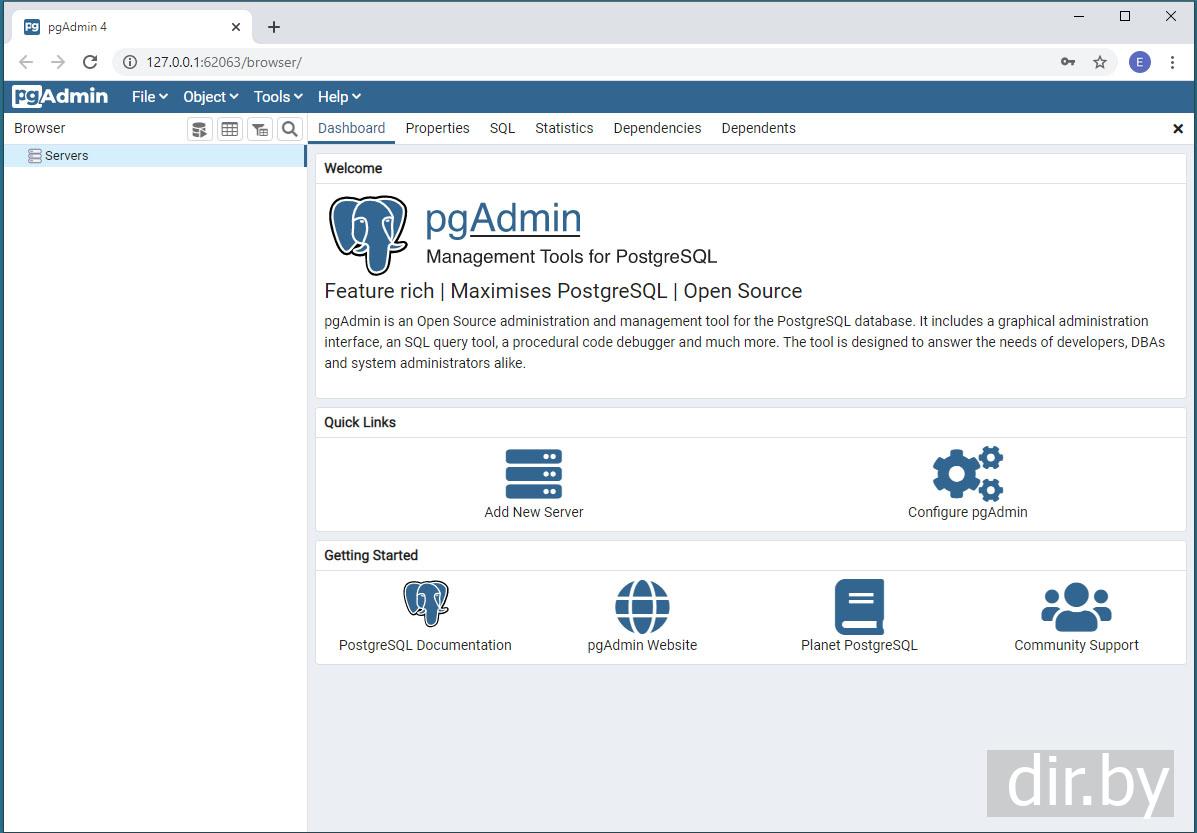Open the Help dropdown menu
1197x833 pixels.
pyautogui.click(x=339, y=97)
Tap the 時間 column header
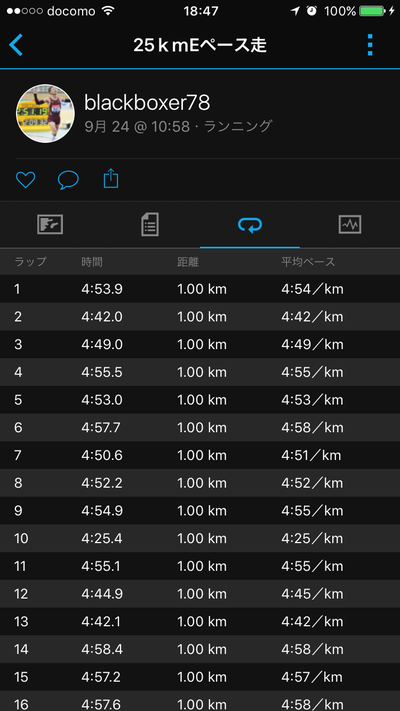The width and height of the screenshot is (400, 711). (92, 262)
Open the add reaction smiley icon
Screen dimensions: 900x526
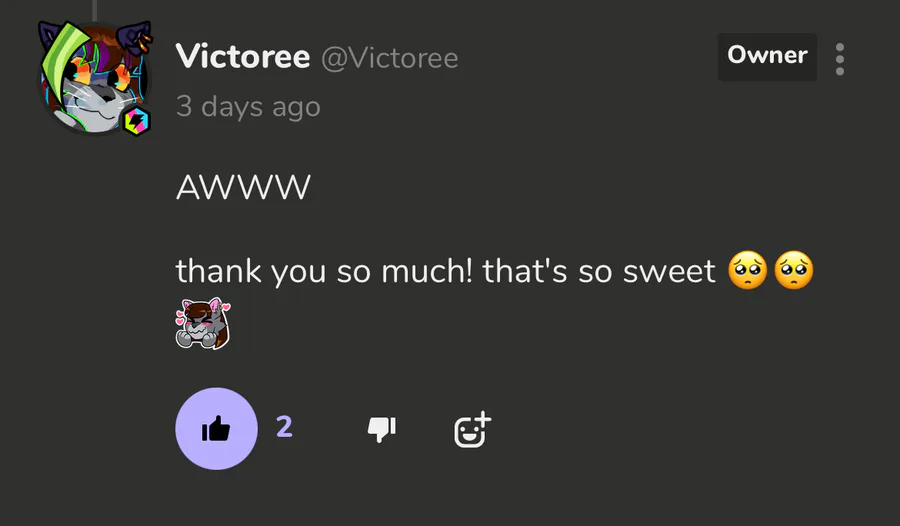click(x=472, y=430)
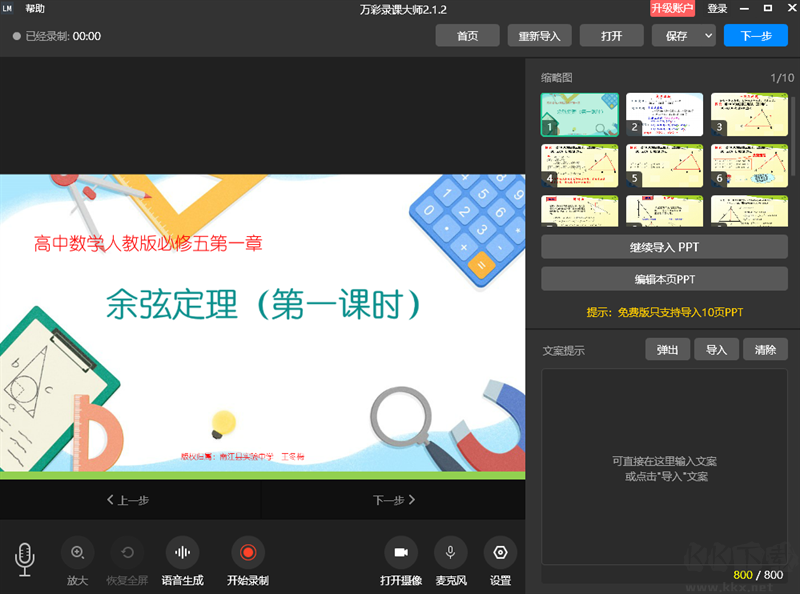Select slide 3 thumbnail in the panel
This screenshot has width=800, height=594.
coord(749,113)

########

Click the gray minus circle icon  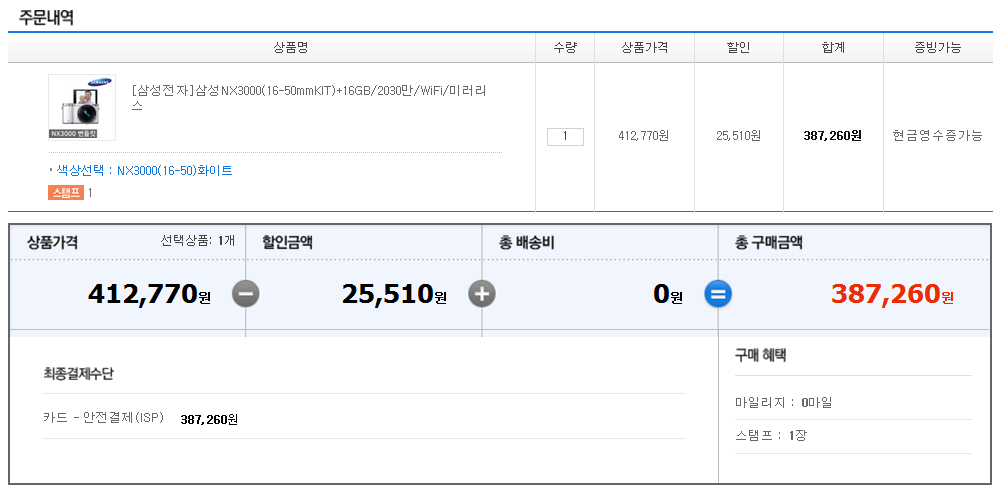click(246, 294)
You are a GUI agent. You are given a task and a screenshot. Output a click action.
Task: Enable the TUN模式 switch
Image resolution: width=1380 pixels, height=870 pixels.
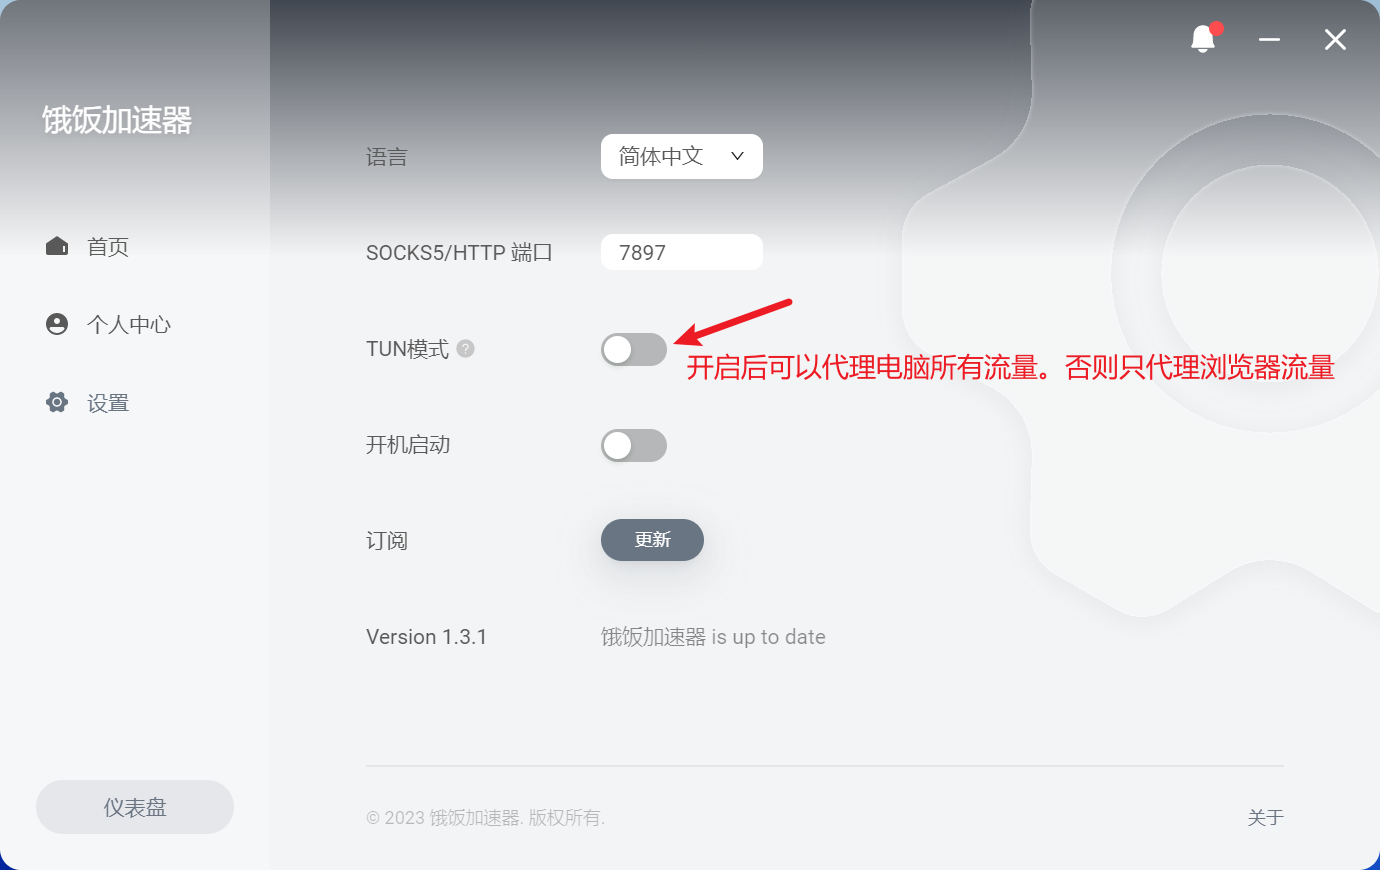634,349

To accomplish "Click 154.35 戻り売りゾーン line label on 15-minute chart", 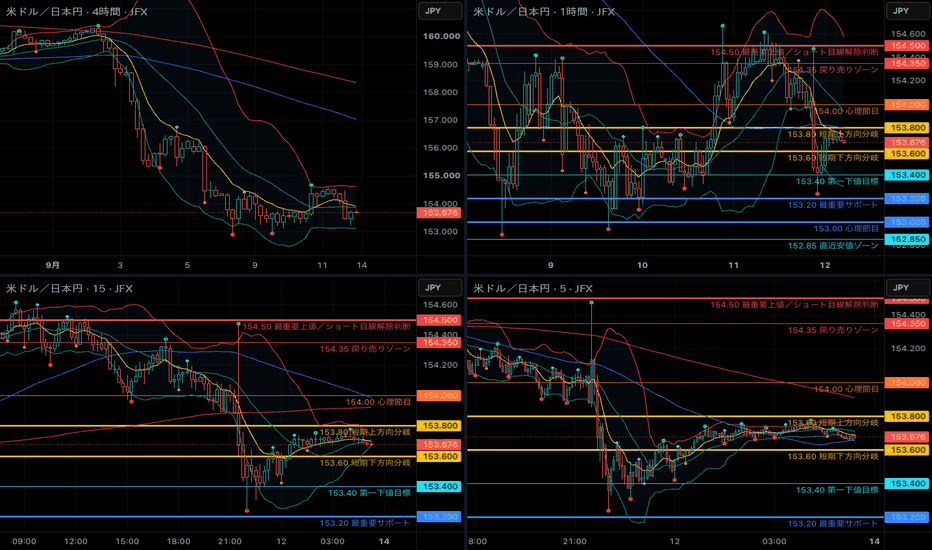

########

**PROBLEM**
Above are some records. Reproduce the lines from the one with "Task: Enable the TUN模式 switch" down to the one with "154.35 戻り売りゾーン line", keeping both, and leave every picture out.

**OUTPUT**
Task: Enable the TUN模式 switch
Image resolution: width=1380 pixels, height=870 pixels.
634,349

To accomplish "Click 154.35 戻り売りゾーン line label on 15-minute chart", 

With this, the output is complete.